ARTICLE =>
Friday, October 15, 2010

Remembering . . . Please Share

All this week we have been remembering the precious little one we lost one year ago. Last year I wrote a series of posts sharing my heart and encouraging others to do the same as we remembered our babies that are now with Jesus.



It is sort of 'funny' this morning I felt a tug on my heart to post something about this because as I was looking over my posts from last year I saw that October 15th has been set aside as a day to remember our babies.


Yesterday, as I was out for a walk and talking to my Father, I cried tears of sadness over the babies I will not see on this side of heaven, praised Him for His perfect plans and pondered if I will ever carry another baby in my womb. Will I ever nurse another baby? Will I ever smell that intoxicating newborn smell? Will I ever kiss the whole face of a teeny one? Will I ever feel a precious little one nuzzled right up to my neck?

WHAT THIS TASK INVOLVES =>
Return the portion of the remembrance post from "It is sort of" up to and including "to my neck?", copied word for word.

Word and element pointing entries
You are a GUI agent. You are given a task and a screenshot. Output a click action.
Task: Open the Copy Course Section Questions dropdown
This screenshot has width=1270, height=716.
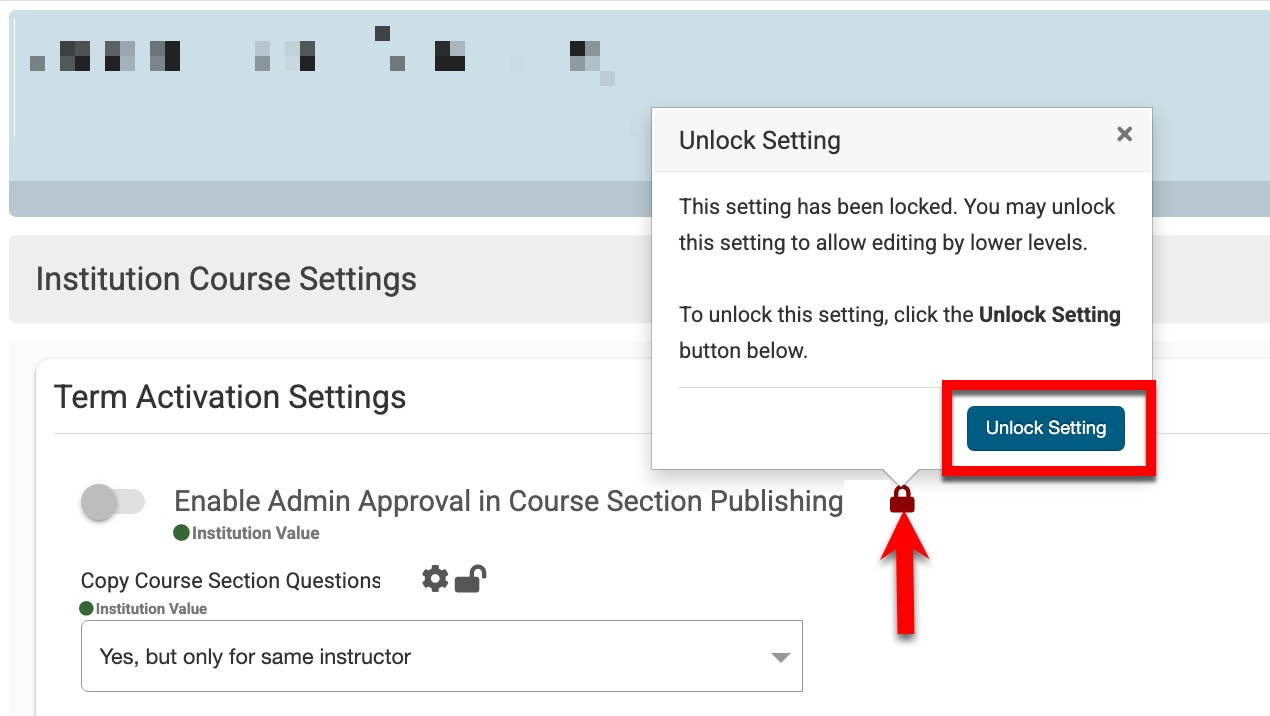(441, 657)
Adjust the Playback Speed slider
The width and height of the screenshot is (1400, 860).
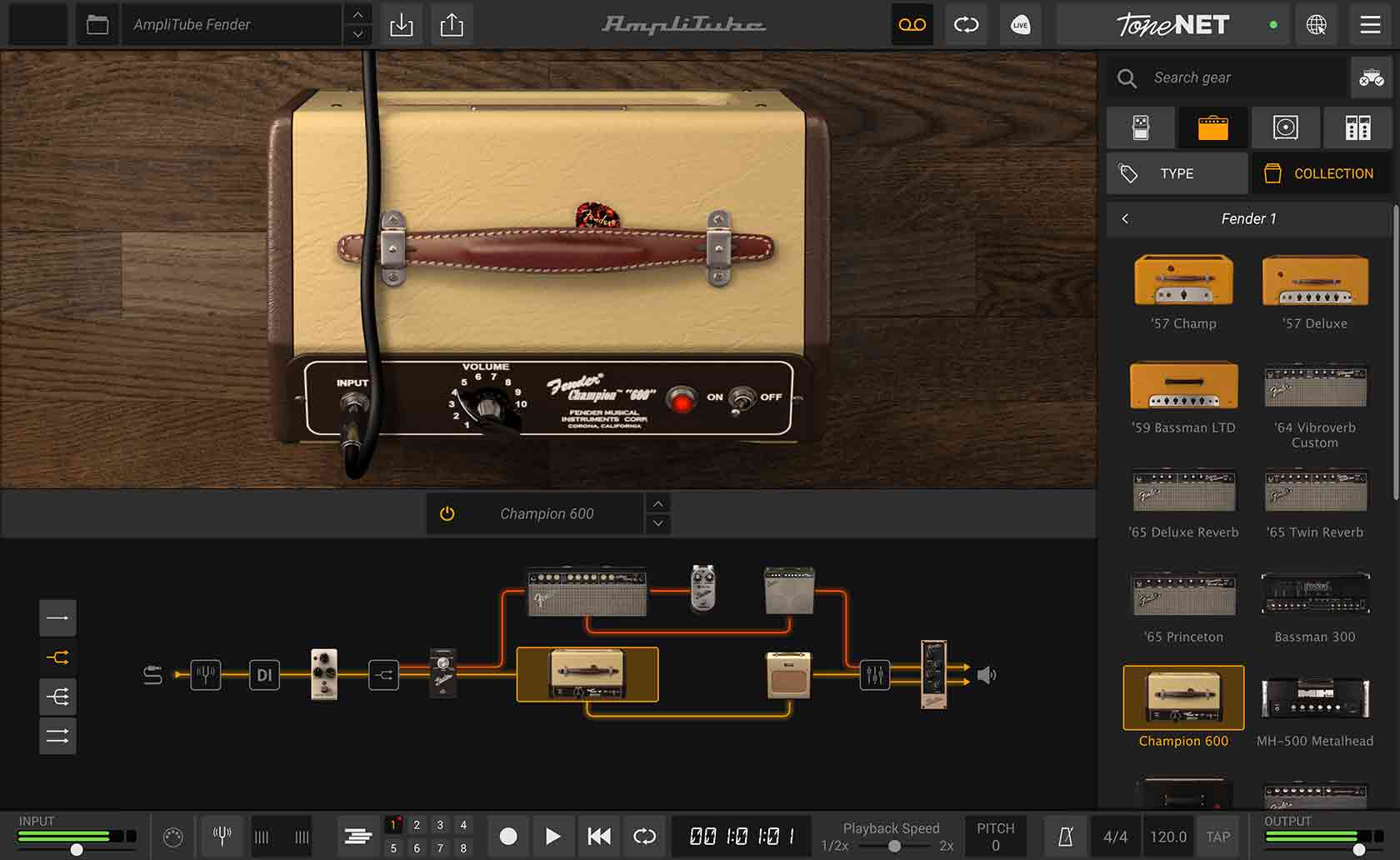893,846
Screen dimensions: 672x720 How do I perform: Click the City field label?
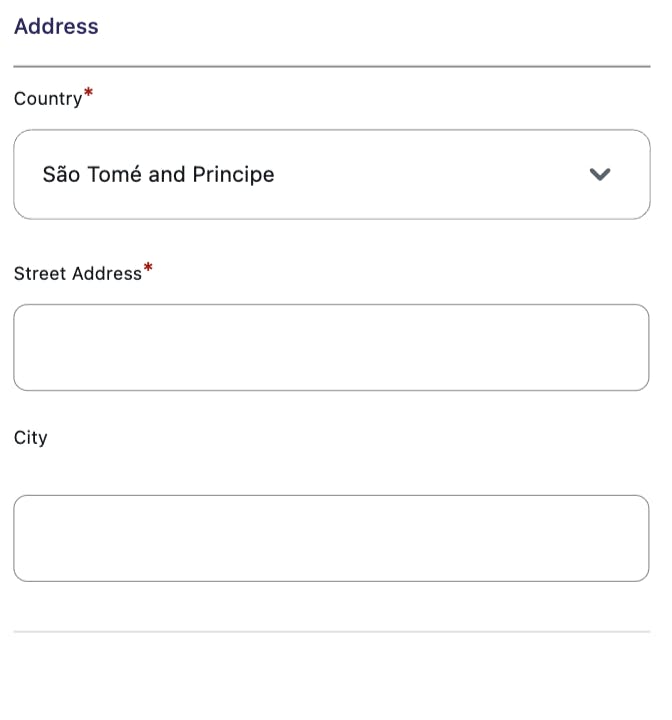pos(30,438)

ANSWER IN FULL =>
It is sort of 'funny' this morning I felt a tug on my heart to post something about this because as I was looking over my posts from last year I saw that October 15th has been set aside as a day to remember our babies.


Yesterday, as I was out for a walk and talking to my Father, I cried tears of sadness over the babies I will not see on this side of heaven, praised Him for His perfect plans and pondered if I will ever carry another baby in my womb. Will I ever nurse another baby? Will I ever smell that intoxicating newborn smell? Will I ever kiss the whole face of a teeny one? Will I ever feel a precious little one nuzzled right up to my neck?